Denis Krasnov: the very epitome of intellectual filth

Which I guess, to an extent, is what Denis Krasnov gives in his late-night Hour of Intellectual Filth. An outsider’s view. I saw him perform a few years ago at London’s eccentric Pear Shaped comedy club. Two people in the audience walked out back then and they were so highly-offended that they wrote to the club complaining about the specific offensive sequence in Denis’ act.

Pear Shaped’s Mr Fixit Anthony Miller checked an audio recording of the show and found that the highly offensive sequence they complained about did not actually exist. It simply had not happened. And I had been in the audience. They thought he had said something – a whole load of specific somethings – but he had not. Which was a bizarre tribute to his performance skills.

Back then, he was surprised that people found him offensive. This year, now New York based, he is intentionally trying to be offensive at the Fringe. At one point in last night’s show, he said, “I’m a comedian. My job is to expose lies,” but really his show is, as always, about playing with concepts of the mind. The show is neither off-puttingly intellectual nor is it actually definitively filthy. But it is mesmerisingly fascinating as he turns real comments about real situations into a bizarre form of fantasy without really ever lapsing into surreality. Indescribably interesting and highly original.

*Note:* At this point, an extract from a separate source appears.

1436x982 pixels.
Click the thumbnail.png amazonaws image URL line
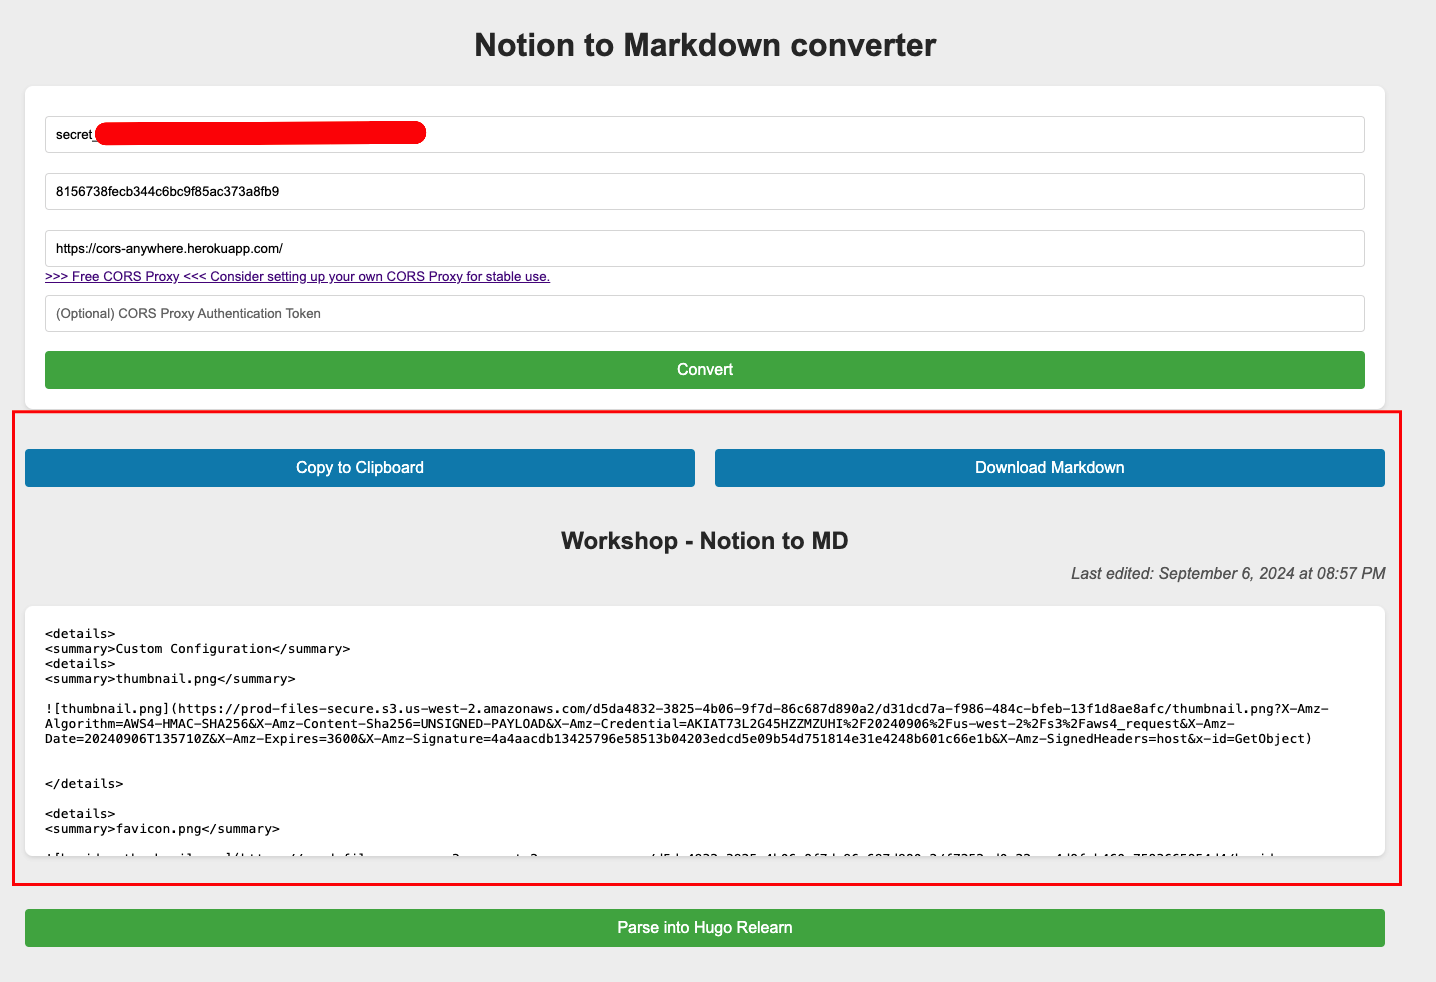[686, 709]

I find comedians a fascinating breed.

Taylor Glenn, former psychotherapist, at the Gilded party

Which brings me back to that Gilded Balloon’s launch party earlier in the evening, where I met for the first time my Facebook Friend  Taylor Glenn, a former psychotherapist.

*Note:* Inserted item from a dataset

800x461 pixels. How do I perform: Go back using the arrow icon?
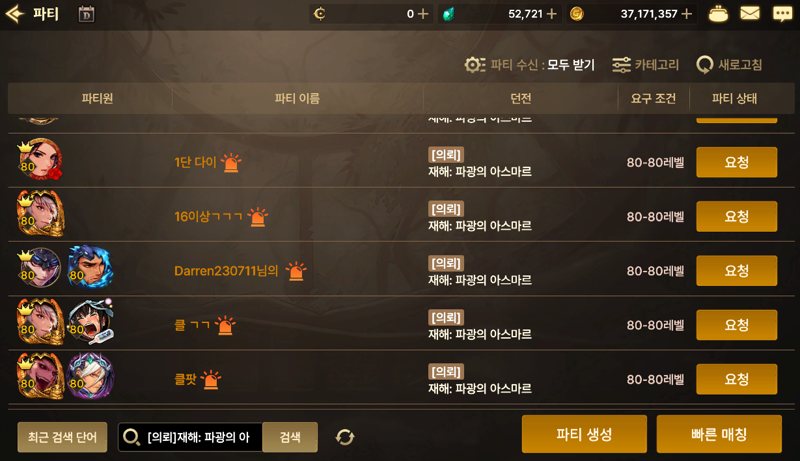coord(15,14)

“So you were a psychotherapist with a steady income for eight years and then you decided to become a comedian with no sensible income,” I said. “For heaven’s sake why?”

“I was treating patients who were facing lots of life challenges,” she replied, smiling “so I thought why not create the biggest one in the world for myself.”

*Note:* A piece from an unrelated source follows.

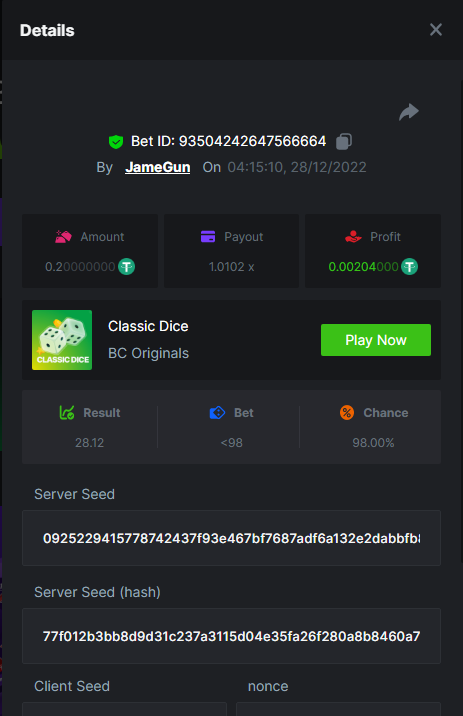Click the green verified shield icon
The image size is (463, 716).
click(x=116, y=142)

“But comedians are all mad,” I suggested.

“I actually don’t think we’re any worse off in the mental health department than the rest of the world,” she replied, “but we’re allowed to act a little crazy. We have our own therapy behind a microphone… We have the ultimate outlet to express our angst.”

“So everyone’s mad, but comedians can show they’re mad?” I asked.

“Oh yeah,” she said, “I think if you’re too ‘normal’ you fall by the wayside as a comedian.”

“So how are you mad?” I asked.

“I’m just,” she said, “a classic North Eastern American neurotic, constantly self-evaluating, constantly worrying and actually thinking I’m a lot more important than I am.”

“The thing which gets me,” I said, “is that comedians – who you would think must be extroverts – are actually very often introverted and are terrified of exposing themselves. They perform but they’re frightened of revealing themselves.”

“There’s more of a mix of people,” Taylor said. “You come across a lot more introverted people when you’re working with actors and there are a lot of exhibitionist comics who, in their daily life, are constantly seeking attention and then cracking jokes. So I think we fall into two or three categories.”

Taylor’s Fringe show is called Reverse Psycomedy and, as a stunt (or maybe it wasn’t) she offered to give free psychotherapy to any comic who wanted/needed it at the Fringe.

“I think doing the Edinburgh Fringe,” Taylor told me yesterday, “has been a real experience for me: to allow myself to be vulnerable and really tell the truth on stage. And there’s no character to hide that. I’m an exaggerated version of myself up there, but I’m very much me.”

“Is that through doing a 60-minute show as opposed to shorter sets?” I asked.

“I think doing an hour,” she said, “you have to find some kind of narrative: it doesn’t mean you have to have a theme, but you’ve got to find a way to fill in the gaps. People can’t just laugh constantly for an hour. So you’re telling a story along with the laughter.”

“And that has to be somehow more truthful?” I asked.

“Well,” said Taylor, “I’ve found that for sure. Because I’m telling a story that has to do with my own life and, if I’m not being truthful, it’s not gonna work.”

Me? I think there’s still a lot of howling at the moon goes on when comedians come off stage and are alone with their thoughts.